Nothing can compensate for having her childhood taken away, she said. "My spirit was wounded. I can only say (the settlement) makes me feel better. And I can't explain it."

Leaders with the Northwest Jesuits declined to comment, saying only in a written statement attributed to the provincial superior, the Very Rev. Patrick Lee, that that was "out of respect for the judicial process and all involved. ... The province continues to work with the Creditors Committee to conclude the bankruptcy process as promptly as possible."

Before filing for bankruptcy in February 2009, the Jesuits' Oregon Province, which covers Washington, Oregon, Alaska, Idaho and Montana, had already settled about 200 abuse claims for about $84 million.

The province was facing about 200 more claims when it filed for Chapter 11 reorganization, listing assets of $4.8 million and liabilities of $61.8 million. It was the first Catholic religious order in the U.S. to file for bankruptcy because of abuse claims.

Eventually, hundreds of creditors filed claims, some 500 of which alleged sexual abuse -- including 172 from Washington state.

In Washington, dozens of victims said they were abused at St. Mary's Mission and School by Jesuit priests and those supervised by Jesuits.

"Maybe the thought was, 'Little Indian girls would not say anything,' " said Dorothea Skalicky, 42, of Lewiston, Idaho, who was abused by a Jesuit priest at Sacred Heart Church in Lapwai, Idaho, on the Nez Perce Reservation.

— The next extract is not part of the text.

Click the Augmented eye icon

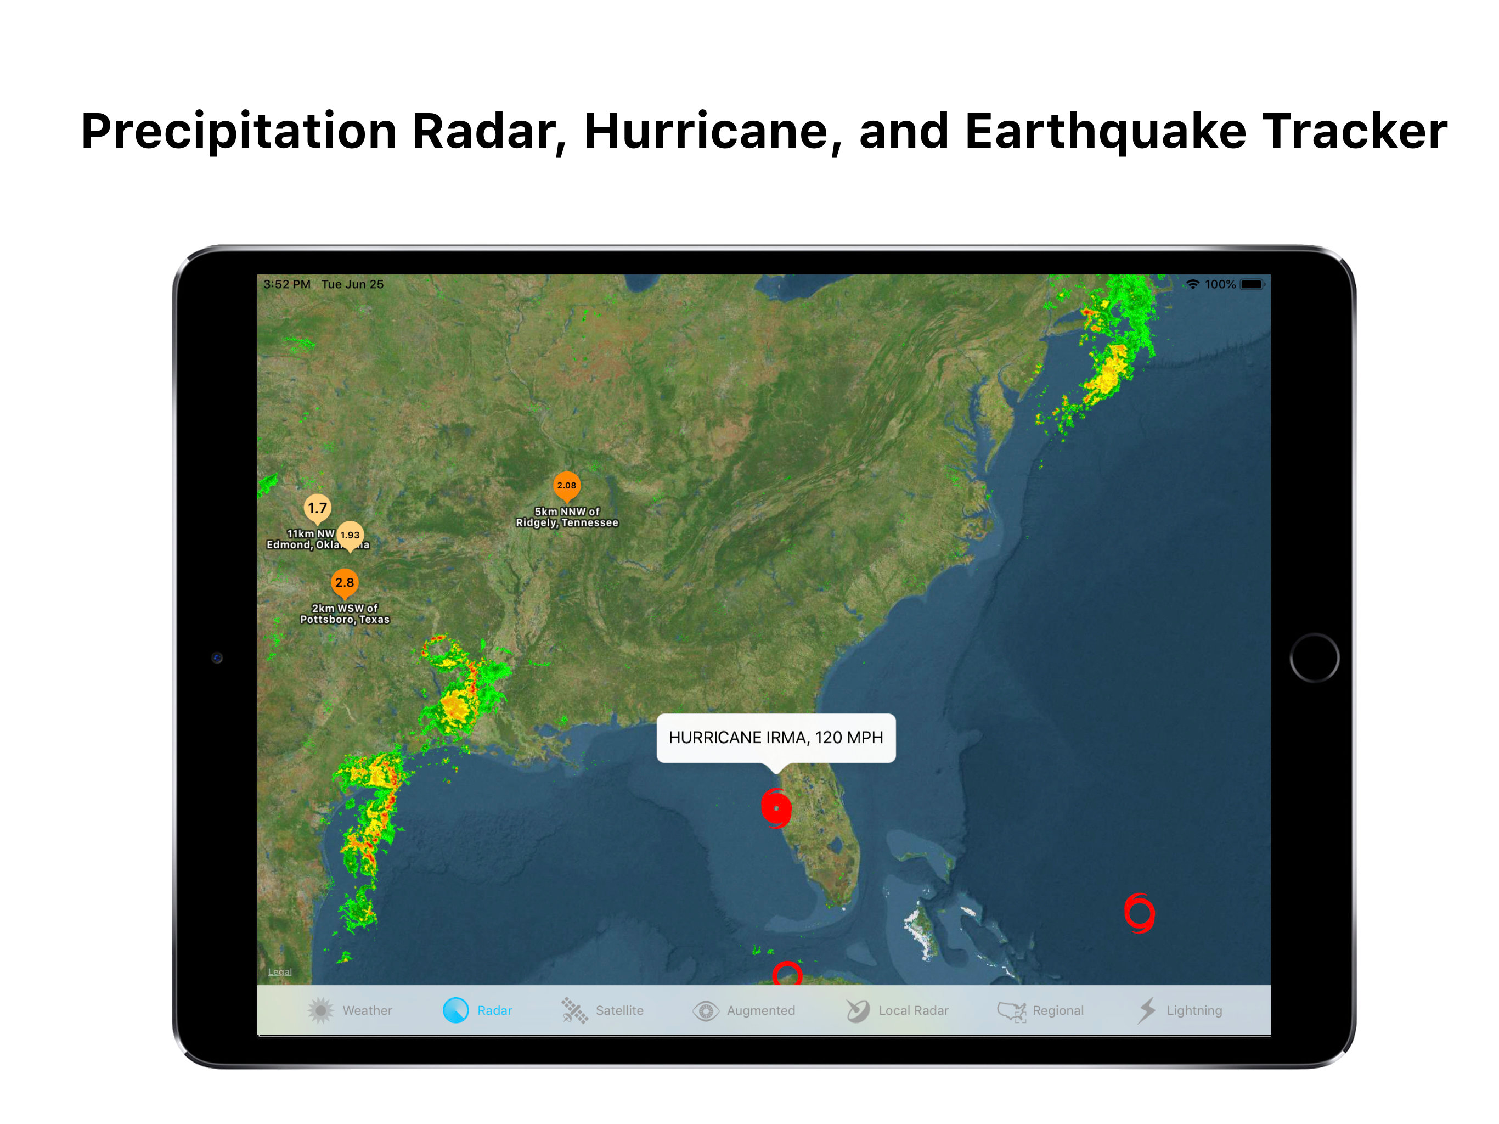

"It's been a long journey" toward the settlement, said Skalicky, who did not tell anyone of her abuse until about two years ago. "I think a lot of people have this stigma (about lawsuits that) everyone is suing everybody these days. ... But because of these settlements, hopefully (the church) is making substantial changes to prevent future abuses. That's the big thing."

"This is a sad story for Native Americans," said victims' attorney Timothy Kosnoff. "The victims represent some of the poorest and most vulnerable children in the Pacific Northwest."

A big question when the bankruptcy proceedings began was whether the assets of local Jesuit schools, including Seattle University, Gonzaga University, Seattle Preparatory School, Bellarmine Preparatory School and Gonzaga Preparatory School, belonged to the province. Attorneys for the victims had initially argued that they did and therefore could be used to pay creditors. The province and schools said they are separate from each other.

But during the bankruptcy negotiations, the victims' attorneys did not pursue that argument. As a result, Friday's settlement does not include the schools and they are not contributing any money toward the settlement.

But that also means that lawsuits filed against the schools before the Jesuits declared bankruptcy will now move forward again -- including claims against Seattle University alleging abuse by the Rev. Michael Toulouse, a former professor there.

Largest settlements in the Catholic abuse scandal

Los Angeles Archdiocese: $660 million San Diego: $198 million

NW Jesuits: $166.1 million

Orange, Calif.: $100 million

Boston: $84.3 million

Covington, Ky.: $79 million

Portland, Ore.: $71.5 million

Los Angeles: $60 million

Oakland, Calif.: $56 million

NW Jesuits (Fairbanks cases): $50 million

Spokane, Wash.: $48 million


January 2002: Scandal breaks with reports that priests in Boston sexually abused hundreds of children over past decades; victims across nation later begin filing lawsuits

July 2004: Beset by abuse claims, Archdiocese of Portland, Ore., becomes first in nation to seek bankruptcy protection.

September 2004: Diocese of Tucson seeks bankruptcy protection, followed in December by Diocese of Spokane

2006-2011: Six more dioceses or archdioceses seek bankruptcy protection.

November 2007: Jesuit order in Northwest settles 110 abuse claims for $50 million.

January 2008: Jesuit order in Northwest settles other claims totaling nearly $5 million.

February 2009: Beset by continuing claims, Jesuit order in Northwest becomes first Catholic order to seek Chapter 11 bankruptcy.

March 25, 2011: Northwest Jesuits agree to pay $166.1 million to some 500 victims to settle bankruptcy proceedings. Settlement includes apologies to victims.